Your assignment:
What lines of the data include the string "computer"? Copy them all.
-- Opening Marker --
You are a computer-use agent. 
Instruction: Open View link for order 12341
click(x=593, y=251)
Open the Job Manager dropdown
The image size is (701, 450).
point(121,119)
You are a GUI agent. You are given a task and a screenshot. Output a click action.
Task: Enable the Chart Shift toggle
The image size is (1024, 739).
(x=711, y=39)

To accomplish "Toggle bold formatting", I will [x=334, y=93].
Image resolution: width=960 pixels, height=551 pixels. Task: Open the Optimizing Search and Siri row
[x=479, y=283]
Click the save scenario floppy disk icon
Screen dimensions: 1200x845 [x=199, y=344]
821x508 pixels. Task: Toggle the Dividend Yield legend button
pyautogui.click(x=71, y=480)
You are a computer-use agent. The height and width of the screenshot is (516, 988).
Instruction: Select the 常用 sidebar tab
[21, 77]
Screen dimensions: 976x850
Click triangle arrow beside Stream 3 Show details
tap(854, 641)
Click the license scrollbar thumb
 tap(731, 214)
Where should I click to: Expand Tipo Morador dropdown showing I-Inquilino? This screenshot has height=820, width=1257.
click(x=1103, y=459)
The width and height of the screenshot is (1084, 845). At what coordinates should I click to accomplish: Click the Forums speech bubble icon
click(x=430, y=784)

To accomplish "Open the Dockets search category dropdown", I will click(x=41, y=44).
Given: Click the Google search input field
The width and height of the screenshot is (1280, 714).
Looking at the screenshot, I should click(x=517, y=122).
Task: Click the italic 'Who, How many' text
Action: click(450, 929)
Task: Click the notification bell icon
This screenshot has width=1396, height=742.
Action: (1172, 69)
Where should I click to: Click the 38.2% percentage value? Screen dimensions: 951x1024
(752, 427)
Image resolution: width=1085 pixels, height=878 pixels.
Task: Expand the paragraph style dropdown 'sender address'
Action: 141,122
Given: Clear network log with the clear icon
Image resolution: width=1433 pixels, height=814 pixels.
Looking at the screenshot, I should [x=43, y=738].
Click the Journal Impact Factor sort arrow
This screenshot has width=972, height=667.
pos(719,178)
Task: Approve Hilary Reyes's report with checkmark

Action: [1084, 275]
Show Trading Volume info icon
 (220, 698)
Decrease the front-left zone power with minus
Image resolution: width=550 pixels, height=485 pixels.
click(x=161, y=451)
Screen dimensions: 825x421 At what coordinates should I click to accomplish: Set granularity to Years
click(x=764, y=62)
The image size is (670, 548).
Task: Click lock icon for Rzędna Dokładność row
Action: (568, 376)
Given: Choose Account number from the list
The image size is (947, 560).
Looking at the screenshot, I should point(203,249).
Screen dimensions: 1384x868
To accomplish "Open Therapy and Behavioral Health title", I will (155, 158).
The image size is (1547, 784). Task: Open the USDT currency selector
-- Closing Marker --
The answer:
You are a computer-use agent. 
You are a computer-use agent. The height and width of the screenshot is (516, 988).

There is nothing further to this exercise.